Bosnia Fact Sheet: The Road to the Dayton Peace
Agreement

Updated and released by the Bureau of Public Affairs, December 6, 1995


  • The international community is united it its desire to see the Balkan conflict resolved at the negotiating table. The United Nations (UN), the European Union (EU), and other nations, acting separately and in groups, have attempted to resolve the Balkan conflict through negotiations since it began in 1991.
  • In October 1992, European Union mediator Lord David Owen and UN mediator and former U.S.Secretary of State Cyrus Vance proposed a draft constitution organizing Bosnia into a decentralized federation.This became known as the "Vance-Owen" plan
  • In February 1993, President Clinton, at the beginning of his Administration, named the first U.S.special envoy to UN-EU joint negotiations, Ambassador Reginald Bartholomew. In May 1993, U.S. efforts helped gain the parties' agreement to the Vance-Owen plan, but the Bosnian Serbs subsequently renounced the accord.
  • In early 1994, with UN-EU efforts bogged down, the United States decided to undertake more active involvement, seeking to back diplomacy with the threat of   NATO air power in protecting safe areas and UN peacekeepers.
  • In March 1994, the new United States special envoy, Ambassador Charles Redman, and other U.S. officials led negotiations between Bosnia's Muslims and Croats which resulted in a cease-fire, the formation of a bi-communal Federation, and improved relations with neighboring Croatia.
  • Later in the spring of 1994, the United States, Russia, Britain, France, and Germany established a five-nation Contact Group, with the goal of brokering a settlement between the Federation and Bosnian Serbs.  The Contact Group based its efforts on three principles:

 

1.

Bosnia would remain a single state;

 

2.

That state would consist of the Federation and a Bosnian Serb entity;

 

3.

These two entities would be linked via mutually-agreed constitutional principles, which would also spell out relationships with Serbia and Croatia proper.

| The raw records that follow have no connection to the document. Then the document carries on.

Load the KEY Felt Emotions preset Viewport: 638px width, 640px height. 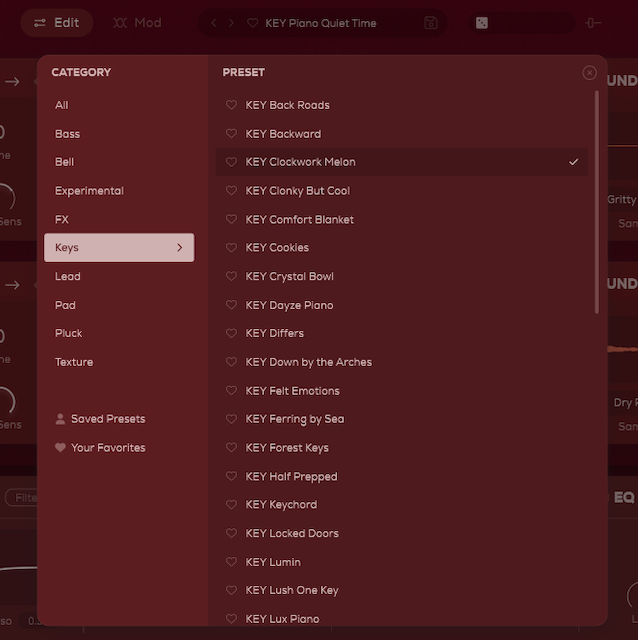[x=292, y=391]
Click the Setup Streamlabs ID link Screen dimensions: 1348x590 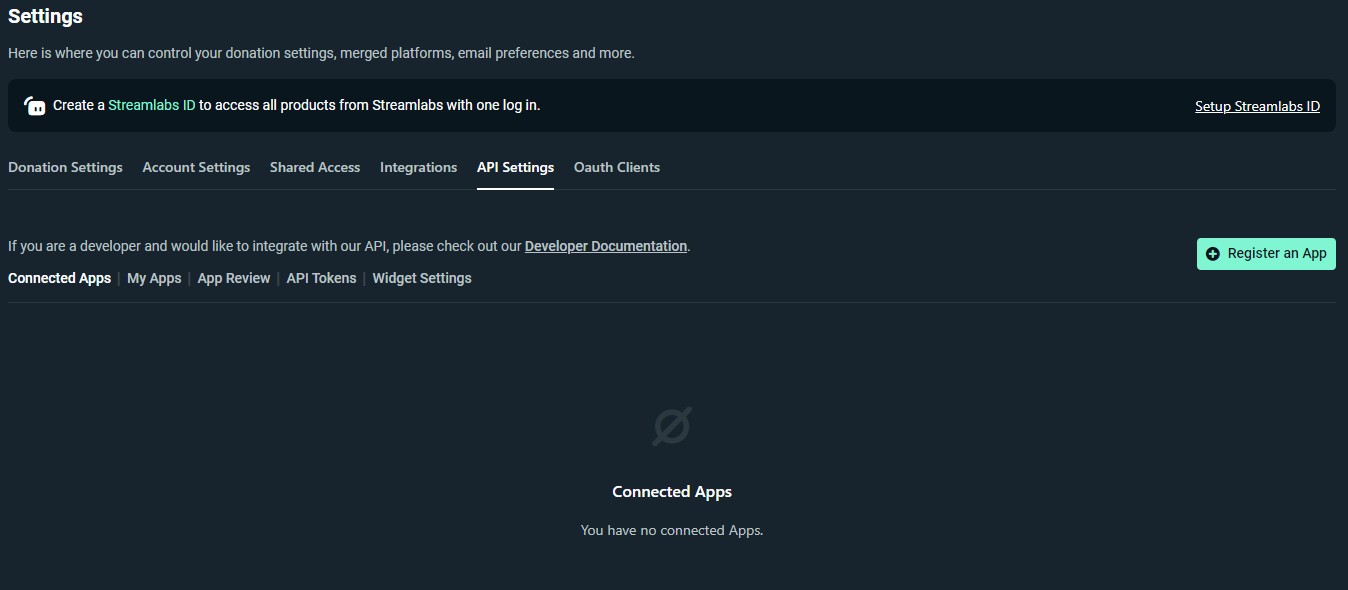(x=1257, y=106)
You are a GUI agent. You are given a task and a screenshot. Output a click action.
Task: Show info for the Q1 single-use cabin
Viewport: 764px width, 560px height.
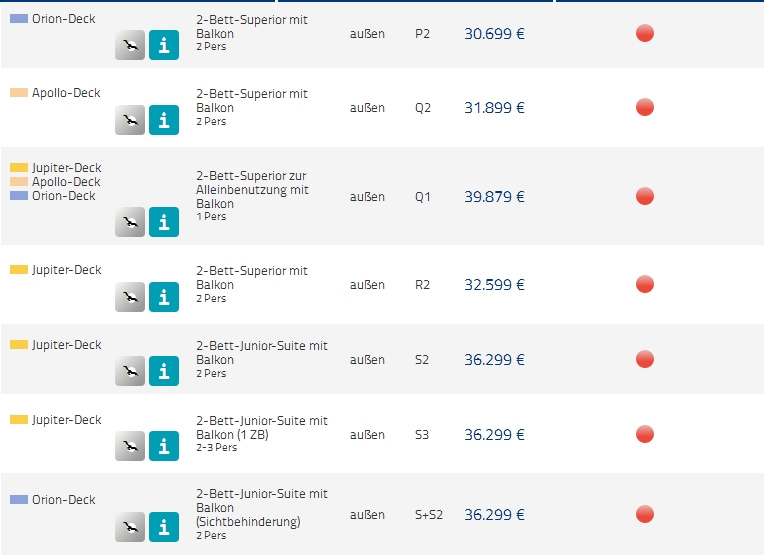[164, 222]
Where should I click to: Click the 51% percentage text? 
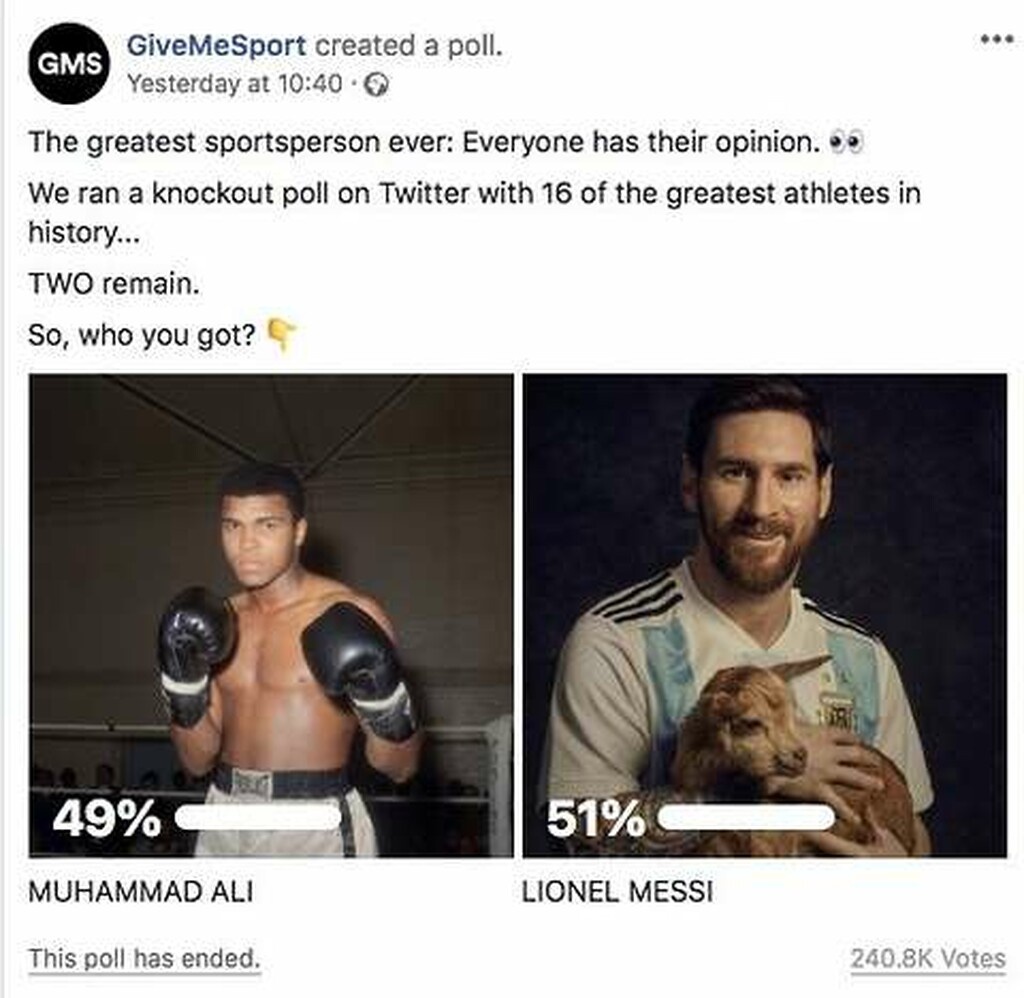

  • In July 1994, the Contact Group put forward a proposed map presenting a 51/49 percent territorial compromise between the Federation and Bosnian Serbs. The Bosnian, Croatian, and Serbian Governments all accepted the proposal. The Bosnian Serbs repeatedly rejected it. However, all of its key principles were accepted as the basis for negotiations at the November 1995 proximity peace talks in Dayton.